- [Problem statement]:
In the records below, one line contains "Open the 新建 (New) dropdown". Print that line and every line after it exactly, down to the final one.

-- Given records follows --

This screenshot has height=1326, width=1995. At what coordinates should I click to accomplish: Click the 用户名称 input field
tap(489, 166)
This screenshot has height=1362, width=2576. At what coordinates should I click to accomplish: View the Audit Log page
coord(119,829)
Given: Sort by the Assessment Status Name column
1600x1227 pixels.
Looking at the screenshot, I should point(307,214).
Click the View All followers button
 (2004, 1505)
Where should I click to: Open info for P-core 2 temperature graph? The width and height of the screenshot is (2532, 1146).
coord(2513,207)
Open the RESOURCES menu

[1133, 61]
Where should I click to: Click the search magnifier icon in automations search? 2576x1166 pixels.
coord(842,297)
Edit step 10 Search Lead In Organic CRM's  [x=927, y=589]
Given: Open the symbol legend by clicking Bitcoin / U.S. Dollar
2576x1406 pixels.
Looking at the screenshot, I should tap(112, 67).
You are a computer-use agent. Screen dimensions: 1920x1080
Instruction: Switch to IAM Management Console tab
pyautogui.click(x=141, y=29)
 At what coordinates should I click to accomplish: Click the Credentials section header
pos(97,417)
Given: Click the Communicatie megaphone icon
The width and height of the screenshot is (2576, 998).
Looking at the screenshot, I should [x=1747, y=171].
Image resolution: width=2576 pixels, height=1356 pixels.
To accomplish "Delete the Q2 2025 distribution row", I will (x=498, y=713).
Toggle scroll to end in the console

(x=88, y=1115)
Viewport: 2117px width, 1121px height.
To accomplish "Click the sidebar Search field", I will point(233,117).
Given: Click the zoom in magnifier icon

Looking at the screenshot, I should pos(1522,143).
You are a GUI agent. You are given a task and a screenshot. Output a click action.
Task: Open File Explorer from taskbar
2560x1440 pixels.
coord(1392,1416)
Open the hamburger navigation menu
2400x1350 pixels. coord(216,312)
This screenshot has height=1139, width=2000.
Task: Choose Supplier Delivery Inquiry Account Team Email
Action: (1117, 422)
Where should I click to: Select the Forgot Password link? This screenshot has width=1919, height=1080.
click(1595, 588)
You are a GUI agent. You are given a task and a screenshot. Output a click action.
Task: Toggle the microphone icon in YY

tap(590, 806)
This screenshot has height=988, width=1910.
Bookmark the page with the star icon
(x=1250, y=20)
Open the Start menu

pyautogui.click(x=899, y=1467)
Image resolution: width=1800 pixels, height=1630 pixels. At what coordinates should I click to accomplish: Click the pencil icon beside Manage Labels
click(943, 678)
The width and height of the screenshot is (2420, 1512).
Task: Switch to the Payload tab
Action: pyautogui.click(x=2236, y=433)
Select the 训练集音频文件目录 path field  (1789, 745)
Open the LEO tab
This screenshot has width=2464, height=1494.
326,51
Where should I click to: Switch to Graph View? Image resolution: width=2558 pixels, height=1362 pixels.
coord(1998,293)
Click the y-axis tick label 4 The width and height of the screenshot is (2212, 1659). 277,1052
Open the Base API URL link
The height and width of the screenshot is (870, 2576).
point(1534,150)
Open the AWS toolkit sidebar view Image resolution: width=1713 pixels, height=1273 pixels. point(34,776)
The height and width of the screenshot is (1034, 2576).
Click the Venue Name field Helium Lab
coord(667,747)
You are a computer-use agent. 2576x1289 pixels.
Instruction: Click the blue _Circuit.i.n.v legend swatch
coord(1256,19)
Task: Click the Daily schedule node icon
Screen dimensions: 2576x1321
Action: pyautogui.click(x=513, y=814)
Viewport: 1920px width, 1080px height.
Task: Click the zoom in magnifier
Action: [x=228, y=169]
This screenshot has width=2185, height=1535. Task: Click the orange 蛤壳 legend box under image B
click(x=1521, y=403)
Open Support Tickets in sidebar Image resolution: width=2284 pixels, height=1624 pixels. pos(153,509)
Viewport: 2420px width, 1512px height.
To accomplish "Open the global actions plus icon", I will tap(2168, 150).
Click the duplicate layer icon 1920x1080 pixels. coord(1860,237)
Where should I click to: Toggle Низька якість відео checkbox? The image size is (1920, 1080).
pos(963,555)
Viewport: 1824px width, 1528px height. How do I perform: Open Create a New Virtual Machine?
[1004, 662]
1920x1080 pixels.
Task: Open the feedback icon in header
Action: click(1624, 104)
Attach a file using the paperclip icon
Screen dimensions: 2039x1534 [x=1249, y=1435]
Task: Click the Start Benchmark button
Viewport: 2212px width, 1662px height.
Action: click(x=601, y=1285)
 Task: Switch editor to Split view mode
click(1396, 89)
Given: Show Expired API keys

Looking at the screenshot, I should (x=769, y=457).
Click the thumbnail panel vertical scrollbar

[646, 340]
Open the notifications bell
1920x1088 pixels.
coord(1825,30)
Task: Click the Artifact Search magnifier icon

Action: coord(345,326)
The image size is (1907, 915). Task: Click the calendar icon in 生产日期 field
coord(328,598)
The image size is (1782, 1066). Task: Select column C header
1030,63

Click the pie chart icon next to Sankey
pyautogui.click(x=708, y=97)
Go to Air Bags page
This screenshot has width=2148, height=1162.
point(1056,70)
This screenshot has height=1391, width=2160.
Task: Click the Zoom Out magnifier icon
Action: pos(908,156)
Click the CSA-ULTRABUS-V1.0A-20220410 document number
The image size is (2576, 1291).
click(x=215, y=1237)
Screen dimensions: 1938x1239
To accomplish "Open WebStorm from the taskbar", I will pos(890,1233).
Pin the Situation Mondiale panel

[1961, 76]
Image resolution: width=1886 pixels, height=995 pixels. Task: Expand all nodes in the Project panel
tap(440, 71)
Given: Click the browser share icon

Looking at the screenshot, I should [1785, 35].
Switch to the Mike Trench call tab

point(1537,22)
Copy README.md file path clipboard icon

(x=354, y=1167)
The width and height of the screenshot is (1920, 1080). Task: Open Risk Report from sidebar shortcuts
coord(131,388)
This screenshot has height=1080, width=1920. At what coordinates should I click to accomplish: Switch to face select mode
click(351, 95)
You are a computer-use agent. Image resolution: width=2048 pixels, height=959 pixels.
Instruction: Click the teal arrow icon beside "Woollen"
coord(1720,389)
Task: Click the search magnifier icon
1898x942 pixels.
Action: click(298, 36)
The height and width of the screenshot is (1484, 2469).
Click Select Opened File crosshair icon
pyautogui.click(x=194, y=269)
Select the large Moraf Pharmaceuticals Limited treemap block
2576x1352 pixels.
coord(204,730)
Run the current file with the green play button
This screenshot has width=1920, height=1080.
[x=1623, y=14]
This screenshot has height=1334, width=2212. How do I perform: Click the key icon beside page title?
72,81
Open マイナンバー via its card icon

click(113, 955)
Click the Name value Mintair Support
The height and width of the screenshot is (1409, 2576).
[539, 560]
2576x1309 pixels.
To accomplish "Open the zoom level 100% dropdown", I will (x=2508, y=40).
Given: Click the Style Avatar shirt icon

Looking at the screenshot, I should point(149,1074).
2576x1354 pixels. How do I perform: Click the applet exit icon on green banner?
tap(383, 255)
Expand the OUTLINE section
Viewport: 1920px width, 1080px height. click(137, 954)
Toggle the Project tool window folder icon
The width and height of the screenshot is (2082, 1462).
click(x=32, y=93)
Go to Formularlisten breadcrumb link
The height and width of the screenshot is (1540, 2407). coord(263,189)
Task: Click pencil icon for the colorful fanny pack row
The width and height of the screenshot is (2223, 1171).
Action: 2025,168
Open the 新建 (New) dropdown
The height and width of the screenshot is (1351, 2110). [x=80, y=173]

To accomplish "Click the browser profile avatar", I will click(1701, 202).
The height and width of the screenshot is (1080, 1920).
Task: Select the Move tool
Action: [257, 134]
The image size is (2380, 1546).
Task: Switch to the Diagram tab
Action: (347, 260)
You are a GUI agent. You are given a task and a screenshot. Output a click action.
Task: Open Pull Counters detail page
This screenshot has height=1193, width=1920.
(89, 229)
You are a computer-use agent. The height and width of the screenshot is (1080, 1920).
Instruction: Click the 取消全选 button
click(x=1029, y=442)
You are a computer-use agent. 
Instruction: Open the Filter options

-- Given records concluded --

- [Output for this task]:
Open the 新建 (New) dropdown
The height and width of the screenshot is (1351, 2110). [x=80, y=173]

To accomplish "Click the browser profile avatar", I will click(1701, 202).
The height and width of the screenshot is (1080, 1920).
Task: Select the Move tool
Action: [257, 134]
The image size is (2380, 1546).
Task: Switch to the Diagram tab
Action: (347, 260)
You are a GUI agent. You are given a task and a screenshot. Output a click action.
Task: Open Pull Counters detail page
This screenshot has height=1193, width=1920.
(89, 229)
You are a computer-use agent. The height and width of the screenshot is (1080, 1920).
Instruction: Click the 取消全选 button
click(x=1029, y=442)
You are a computer-use agent. 
Instruction: Open the Filter options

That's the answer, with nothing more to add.